The most frequent social root is piety, that is, the inclination towards fundamental relationships (i.e. founding relationships) for every human being: the relationship with God, with parents, and with one’s country. This dimension of piety was found in 45% of the texts analyzed (mostly regarding family). There is an evident affirmation of the natural father-son bond, with positive connotations; because in about every two out of three cases, piety is presented in its authentic form, that is, as a virtue. On the contrary, in the case of affability- present in 24 texts- vice prevails over virtue: then the inclination to give oneself (kindness or afabilitas) is portrayed in a warped way in every three out of four cases. In the 20 cases in which liberality emerges (i.e. the tendency to give what one has, to which afabilitas is associated) the genuine form prevails: every two out of three cases portrays it as a virtue. In this way, the analysis of the “unspoken” regarding the father of the family in the Italian press reveals a dominant tendency toward a consumerist matrix: it is easier to give what you have than to give who you are.
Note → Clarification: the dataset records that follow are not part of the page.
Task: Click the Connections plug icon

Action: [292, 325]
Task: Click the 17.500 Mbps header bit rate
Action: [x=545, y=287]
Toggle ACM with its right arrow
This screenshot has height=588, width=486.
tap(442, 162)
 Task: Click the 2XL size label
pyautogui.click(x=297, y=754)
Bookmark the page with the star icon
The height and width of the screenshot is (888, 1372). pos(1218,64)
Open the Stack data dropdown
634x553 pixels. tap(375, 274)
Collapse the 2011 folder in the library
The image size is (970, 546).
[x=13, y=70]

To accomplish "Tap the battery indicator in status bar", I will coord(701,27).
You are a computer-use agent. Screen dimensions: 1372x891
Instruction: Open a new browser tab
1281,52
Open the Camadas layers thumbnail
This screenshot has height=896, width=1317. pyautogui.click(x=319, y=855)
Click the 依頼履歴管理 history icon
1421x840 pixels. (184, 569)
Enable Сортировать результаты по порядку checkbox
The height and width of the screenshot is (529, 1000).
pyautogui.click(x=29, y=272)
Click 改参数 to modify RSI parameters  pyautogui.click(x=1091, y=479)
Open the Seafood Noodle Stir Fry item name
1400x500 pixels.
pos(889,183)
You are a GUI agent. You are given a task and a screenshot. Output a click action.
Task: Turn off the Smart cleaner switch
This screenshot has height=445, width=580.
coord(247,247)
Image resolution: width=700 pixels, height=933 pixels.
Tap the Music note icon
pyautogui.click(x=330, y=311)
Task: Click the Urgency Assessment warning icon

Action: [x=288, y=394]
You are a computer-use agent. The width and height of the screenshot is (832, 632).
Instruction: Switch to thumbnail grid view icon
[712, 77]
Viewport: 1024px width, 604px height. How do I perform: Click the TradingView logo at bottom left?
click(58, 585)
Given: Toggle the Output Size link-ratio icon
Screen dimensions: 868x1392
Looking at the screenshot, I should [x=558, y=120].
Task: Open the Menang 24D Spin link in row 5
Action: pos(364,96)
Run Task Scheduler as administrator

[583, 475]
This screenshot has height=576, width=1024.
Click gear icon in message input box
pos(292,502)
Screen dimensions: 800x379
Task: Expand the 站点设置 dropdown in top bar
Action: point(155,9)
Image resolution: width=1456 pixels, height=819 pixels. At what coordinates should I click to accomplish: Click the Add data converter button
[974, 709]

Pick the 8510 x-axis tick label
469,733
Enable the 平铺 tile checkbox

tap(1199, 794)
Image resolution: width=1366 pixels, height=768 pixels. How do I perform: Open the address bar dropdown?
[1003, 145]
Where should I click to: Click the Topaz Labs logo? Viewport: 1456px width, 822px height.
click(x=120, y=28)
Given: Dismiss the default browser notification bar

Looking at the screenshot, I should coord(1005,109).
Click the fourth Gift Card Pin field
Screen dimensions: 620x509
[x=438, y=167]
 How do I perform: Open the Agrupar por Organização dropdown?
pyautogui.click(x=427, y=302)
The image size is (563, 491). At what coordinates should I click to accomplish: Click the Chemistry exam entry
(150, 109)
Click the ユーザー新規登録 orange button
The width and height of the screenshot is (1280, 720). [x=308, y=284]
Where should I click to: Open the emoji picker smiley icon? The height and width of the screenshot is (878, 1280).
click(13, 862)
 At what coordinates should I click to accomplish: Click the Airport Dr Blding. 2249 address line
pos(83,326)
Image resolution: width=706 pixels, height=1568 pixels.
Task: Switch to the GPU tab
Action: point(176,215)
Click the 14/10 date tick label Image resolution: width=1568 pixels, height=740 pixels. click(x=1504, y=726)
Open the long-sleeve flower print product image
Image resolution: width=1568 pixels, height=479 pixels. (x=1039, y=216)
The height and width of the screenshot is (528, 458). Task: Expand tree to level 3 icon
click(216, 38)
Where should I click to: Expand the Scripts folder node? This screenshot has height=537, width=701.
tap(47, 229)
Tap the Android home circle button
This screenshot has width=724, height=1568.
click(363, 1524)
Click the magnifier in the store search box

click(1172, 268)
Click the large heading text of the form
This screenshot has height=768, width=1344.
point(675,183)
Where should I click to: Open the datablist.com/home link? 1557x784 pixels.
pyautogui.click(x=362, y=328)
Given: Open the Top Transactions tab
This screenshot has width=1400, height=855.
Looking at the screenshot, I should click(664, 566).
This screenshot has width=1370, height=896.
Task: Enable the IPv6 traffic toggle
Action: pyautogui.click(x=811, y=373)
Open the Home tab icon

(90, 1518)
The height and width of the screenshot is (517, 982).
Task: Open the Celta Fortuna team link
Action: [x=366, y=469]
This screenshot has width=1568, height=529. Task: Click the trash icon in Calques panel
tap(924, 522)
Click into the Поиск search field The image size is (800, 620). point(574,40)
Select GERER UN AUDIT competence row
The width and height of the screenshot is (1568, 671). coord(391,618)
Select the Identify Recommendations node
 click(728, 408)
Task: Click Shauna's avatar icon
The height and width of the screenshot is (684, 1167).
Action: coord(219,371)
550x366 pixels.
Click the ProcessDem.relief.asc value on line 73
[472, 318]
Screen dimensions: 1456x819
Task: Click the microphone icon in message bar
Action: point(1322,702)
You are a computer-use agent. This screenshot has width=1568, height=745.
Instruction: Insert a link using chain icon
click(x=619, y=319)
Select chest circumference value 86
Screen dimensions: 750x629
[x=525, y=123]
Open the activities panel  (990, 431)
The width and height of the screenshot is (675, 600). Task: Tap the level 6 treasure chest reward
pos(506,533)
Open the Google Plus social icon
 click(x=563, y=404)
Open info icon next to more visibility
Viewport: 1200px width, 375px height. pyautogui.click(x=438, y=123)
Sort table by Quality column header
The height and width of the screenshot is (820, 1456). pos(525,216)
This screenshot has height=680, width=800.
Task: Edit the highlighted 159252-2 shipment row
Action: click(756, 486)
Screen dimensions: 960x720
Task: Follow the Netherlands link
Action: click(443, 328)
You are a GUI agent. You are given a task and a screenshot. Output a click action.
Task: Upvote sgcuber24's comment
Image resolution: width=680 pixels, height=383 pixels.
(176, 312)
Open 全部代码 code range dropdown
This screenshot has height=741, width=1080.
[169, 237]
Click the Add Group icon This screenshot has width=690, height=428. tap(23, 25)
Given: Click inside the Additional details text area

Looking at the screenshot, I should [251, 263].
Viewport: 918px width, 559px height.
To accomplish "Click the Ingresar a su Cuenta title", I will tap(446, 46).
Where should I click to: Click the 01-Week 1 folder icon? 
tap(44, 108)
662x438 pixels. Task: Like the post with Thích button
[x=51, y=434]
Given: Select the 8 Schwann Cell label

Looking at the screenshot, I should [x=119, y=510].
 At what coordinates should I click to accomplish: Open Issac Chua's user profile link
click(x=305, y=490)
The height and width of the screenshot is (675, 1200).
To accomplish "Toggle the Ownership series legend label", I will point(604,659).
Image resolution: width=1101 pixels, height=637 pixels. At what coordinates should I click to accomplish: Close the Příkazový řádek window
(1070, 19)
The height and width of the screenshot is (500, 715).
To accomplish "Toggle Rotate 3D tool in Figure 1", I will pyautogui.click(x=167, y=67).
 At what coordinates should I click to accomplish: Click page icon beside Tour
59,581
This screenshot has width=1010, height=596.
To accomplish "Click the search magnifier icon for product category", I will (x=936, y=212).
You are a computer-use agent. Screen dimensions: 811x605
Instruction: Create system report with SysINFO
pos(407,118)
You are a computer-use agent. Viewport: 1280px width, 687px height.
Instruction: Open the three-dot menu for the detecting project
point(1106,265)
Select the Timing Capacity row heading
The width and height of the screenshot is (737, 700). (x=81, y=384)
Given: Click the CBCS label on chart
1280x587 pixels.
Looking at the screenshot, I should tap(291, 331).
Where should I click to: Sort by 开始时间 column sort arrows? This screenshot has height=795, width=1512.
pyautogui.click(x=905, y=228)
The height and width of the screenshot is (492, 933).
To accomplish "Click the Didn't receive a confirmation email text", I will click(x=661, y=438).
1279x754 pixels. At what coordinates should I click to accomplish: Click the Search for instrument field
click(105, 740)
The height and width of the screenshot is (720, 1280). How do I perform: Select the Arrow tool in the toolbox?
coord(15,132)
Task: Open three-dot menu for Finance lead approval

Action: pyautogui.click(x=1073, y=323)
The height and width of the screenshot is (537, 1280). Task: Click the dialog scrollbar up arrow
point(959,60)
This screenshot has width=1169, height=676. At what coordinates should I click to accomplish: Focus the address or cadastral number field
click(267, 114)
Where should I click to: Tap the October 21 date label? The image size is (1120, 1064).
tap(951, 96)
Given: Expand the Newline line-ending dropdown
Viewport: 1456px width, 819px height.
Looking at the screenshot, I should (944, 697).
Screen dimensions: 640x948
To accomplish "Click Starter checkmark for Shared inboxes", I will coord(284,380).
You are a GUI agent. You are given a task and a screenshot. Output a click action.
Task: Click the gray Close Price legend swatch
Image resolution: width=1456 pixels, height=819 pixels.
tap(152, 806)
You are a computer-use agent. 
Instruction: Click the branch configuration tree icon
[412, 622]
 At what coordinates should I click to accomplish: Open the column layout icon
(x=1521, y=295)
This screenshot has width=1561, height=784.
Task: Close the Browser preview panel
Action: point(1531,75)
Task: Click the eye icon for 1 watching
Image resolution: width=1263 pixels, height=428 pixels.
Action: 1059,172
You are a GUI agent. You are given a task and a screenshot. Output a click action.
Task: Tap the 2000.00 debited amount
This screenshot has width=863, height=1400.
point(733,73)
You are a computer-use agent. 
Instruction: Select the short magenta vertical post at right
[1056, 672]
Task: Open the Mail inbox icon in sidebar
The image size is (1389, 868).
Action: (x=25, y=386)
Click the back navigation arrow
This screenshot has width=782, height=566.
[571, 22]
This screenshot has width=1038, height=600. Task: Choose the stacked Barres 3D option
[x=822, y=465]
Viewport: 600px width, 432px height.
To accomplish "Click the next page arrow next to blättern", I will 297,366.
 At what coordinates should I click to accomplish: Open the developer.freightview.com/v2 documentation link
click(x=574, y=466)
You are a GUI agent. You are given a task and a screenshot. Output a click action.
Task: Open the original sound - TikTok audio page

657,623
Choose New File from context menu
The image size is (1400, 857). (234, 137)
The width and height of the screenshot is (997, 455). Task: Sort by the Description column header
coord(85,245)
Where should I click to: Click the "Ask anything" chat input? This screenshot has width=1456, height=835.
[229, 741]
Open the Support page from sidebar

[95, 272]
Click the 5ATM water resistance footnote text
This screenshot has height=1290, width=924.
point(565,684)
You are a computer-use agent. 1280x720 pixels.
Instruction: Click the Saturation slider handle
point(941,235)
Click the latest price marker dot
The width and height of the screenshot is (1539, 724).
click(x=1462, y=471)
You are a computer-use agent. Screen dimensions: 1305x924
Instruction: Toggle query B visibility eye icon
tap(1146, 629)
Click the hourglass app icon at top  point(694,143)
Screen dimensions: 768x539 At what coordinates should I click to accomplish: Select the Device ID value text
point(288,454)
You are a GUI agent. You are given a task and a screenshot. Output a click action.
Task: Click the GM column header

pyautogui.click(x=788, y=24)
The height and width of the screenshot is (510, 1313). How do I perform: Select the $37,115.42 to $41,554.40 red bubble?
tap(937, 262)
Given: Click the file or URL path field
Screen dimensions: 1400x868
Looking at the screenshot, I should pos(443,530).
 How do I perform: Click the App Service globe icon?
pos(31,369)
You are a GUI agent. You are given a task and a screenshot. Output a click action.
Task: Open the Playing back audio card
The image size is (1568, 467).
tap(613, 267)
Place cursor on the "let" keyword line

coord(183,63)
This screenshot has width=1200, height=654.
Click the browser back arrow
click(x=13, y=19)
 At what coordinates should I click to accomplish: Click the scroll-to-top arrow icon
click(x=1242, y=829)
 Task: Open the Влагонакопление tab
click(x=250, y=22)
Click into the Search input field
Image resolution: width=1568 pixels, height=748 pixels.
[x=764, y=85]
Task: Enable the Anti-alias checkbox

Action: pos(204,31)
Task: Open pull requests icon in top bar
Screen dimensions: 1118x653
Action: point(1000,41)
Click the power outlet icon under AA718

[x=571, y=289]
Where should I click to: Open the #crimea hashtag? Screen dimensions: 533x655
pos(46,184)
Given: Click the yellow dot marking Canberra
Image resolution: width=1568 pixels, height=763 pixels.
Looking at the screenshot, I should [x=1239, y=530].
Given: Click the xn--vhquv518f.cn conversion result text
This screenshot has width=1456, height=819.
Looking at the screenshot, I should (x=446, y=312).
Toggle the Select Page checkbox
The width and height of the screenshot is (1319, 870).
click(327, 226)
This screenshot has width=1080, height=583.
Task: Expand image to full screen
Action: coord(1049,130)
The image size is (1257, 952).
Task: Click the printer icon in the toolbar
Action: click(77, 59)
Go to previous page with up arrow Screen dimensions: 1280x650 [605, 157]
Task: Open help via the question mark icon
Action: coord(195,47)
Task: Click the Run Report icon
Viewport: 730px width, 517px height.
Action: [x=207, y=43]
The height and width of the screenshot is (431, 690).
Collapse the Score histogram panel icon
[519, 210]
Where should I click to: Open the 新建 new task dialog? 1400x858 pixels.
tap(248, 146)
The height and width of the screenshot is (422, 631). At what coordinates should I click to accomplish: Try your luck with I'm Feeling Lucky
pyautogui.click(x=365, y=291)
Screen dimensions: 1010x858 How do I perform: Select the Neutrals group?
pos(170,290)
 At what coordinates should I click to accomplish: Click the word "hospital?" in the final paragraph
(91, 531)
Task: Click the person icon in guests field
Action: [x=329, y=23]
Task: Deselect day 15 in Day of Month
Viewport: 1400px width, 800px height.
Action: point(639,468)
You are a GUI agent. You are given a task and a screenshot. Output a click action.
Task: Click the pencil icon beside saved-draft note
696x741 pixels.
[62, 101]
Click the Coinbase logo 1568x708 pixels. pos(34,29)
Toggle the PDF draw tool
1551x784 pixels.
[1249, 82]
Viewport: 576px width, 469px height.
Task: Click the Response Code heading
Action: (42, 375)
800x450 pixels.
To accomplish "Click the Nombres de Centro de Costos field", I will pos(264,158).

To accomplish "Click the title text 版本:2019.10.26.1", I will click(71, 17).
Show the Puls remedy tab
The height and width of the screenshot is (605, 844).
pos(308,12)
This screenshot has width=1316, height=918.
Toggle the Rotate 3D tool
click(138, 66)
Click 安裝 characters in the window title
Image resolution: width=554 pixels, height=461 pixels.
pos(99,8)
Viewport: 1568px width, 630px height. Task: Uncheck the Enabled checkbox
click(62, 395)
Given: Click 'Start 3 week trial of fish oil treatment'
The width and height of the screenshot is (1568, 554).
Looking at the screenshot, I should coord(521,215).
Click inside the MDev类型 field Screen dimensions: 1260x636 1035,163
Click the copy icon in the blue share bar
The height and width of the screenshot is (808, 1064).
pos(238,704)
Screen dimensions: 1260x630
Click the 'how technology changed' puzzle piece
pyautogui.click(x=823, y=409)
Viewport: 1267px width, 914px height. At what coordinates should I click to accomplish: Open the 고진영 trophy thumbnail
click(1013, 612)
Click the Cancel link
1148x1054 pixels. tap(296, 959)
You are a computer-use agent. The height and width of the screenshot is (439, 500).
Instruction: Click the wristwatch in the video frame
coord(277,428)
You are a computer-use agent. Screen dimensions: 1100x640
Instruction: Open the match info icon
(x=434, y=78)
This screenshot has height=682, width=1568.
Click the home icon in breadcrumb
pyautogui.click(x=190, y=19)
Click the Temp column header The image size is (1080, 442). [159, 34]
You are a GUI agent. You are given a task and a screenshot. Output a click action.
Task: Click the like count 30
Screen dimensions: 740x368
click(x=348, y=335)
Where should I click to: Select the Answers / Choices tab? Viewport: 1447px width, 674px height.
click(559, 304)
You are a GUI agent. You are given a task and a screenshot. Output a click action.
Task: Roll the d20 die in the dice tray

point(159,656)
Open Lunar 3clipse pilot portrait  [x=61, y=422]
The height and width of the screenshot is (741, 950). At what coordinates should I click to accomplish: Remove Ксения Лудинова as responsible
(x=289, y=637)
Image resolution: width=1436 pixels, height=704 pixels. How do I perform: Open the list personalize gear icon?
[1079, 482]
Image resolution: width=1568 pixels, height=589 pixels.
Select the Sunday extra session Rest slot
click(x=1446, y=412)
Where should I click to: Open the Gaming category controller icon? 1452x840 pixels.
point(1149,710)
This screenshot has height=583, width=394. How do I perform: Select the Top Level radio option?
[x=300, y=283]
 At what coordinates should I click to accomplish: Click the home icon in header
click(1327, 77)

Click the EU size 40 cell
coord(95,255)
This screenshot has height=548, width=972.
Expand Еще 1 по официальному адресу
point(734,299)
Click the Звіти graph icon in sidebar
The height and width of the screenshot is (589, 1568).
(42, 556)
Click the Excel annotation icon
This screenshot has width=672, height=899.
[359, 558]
Something similar happens with the other social virtues, which are included in the global analysis but are not presented here. In total, the quantity of the social roots presented as vices (52%) prevails over those presented as virtues (48%). This corresponds to the proportion of negative frames prevailing over the positive ones.
The study has not only argued the “permanent omnipresence” of paternity, even if it was more often linked to crime news stories. It has also attested to the validity of the methodology proposed by the research group Family and Media in the case of news regarding the topic of paternity. It would then be certainly necessary to verify the presence of the father figure in a more extended sampling of journalistic texts. But this first analysis already points to the strong anthropological and social rooting of paternity, despite the ideological attempts to diminish its role.
Method of Analysis
In the first step of the research, the stories from the two Italian newspapers in the December period were chosen according with wording criteria: articles including “father”, “dad”, “parent”, “son” or “daughter” within the text were selected. Then a later selection was done according to the relevant topic under analysis: fatherhood. Those selected articles, 153 overall, were studied following the analytical method proposed by Family and Media. First the frame in which the information was presented was examined, and then the tòpos, the natural or cultural common place where the author of the text seeks to meet his readers. Finally, under examination were the social virtues- the nine anthropological roots of sociality presented in either their authentic or manipulated form. The aim was to discover not only what was said, but above all, what was unsaid- the unspoken- about the father in the Italian press.
At least two issues were left open that will require further research: over a longer period of time or with a broader sampling, would the image of the family father be the same? Are the conclusions valid also for the international press or do they only reflect the characteristics of Italian press?